======== ENTRIES PROVIDED ========

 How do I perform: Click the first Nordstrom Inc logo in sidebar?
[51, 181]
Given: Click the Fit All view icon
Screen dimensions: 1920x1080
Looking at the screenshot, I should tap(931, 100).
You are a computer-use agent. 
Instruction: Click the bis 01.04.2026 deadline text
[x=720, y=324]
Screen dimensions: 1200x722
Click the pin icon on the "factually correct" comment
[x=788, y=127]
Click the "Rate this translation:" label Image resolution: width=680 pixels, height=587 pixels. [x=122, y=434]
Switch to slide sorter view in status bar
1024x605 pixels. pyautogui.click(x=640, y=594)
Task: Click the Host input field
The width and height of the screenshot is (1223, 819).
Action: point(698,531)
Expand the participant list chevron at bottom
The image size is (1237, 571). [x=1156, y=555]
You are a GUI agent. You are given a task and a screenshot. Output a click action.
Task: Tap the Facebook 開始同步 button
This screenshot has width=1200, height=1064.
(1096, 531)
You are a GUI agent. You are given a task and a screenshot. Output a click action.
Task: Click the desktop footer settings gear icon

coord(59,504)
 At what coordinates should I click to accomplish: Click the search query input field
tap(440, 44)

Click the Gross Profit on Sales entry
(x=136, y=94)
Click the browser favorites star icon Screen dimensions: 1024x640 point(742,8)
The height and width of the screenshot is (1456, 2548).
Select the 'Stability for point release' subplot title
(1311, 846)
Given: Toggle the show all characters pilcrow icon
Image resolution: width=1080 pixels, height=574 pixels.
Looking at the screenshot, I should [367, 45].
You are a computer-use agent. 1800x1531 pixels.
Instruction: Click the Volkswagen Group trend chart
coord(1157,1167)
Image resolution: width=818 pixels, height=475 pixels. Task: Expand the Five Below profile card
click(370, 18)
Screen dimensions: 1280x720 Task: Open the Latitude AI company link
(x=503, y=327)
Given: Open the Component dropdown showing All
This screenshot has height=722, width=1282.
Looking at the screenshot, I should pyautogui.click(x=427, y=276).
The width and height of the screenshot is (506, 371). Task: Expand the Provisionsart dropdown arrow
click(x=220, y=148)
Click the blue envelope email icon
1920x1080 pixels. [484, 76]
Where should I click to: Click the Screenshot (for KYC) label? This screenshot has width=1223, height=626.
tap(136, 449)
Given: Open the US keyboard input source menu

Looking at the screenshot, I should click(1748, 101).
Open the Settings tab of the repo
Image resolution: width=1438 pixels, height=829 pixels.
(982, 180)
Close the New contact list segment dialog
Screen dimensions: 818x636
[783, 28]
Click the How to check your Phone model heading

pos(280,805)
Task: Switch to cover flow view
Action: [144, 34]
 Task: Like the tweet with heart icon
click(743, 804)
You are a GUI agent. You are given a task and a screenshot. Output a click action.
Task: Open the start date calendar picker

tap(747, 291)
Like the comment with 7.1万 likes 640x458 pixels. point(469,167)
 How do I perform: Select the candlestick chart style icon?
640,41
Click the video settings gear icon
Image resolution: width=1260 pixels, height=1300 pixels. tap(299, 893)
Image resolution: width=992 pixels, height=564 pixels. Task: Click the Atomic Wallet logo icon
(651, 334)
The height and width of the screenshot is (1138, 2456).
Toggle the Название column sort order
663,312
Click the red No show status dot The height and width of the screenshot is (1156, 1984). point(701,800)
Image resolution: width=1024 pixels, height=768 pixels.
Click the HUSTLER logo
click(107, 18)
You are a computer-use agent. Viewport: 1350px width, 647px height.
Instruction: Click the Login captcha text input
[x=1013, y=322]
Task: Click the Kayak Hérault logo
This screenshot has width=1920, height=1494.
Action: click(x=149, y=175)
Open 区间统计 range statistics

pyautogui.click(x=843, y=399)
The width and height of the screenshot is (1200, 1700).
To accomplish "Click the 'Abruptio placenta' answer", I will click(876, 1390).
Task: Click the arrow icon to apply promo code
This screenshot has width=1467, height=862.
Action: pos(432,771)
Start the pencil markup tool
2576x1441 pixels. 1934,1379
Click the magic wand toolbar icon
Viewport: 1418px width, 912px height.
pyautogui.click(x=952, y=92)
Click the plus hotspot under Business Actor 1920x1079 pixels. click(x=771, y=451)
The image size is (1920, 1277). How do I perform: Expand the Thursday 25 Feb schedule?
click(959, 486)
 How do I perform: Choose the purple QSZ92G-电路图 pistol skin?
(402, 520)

========

**PROBLEM TO WORK ON:**
Copy the lines of the listing word for word, beginning with its first line and continuing through the line that contains "[x=788, y=127]".

**SOLUTION TO THIS TASK:**
 How do I perform: Click the first Nordstrom Inc logo in sidebar?
[51, 181]
Given: Click the Fit All view icon
Screen dimensions: 1920x1080
Looking at the screenshot, I should tap(931, 100).
You are a computer-use agent. 
Instruction: Click the bis 01.04.2026 deadline text
[x=720, y=324]
Screen dimensions: 1200x722
Click the pin icon on the "factually correct" comment
[x=788, y=127]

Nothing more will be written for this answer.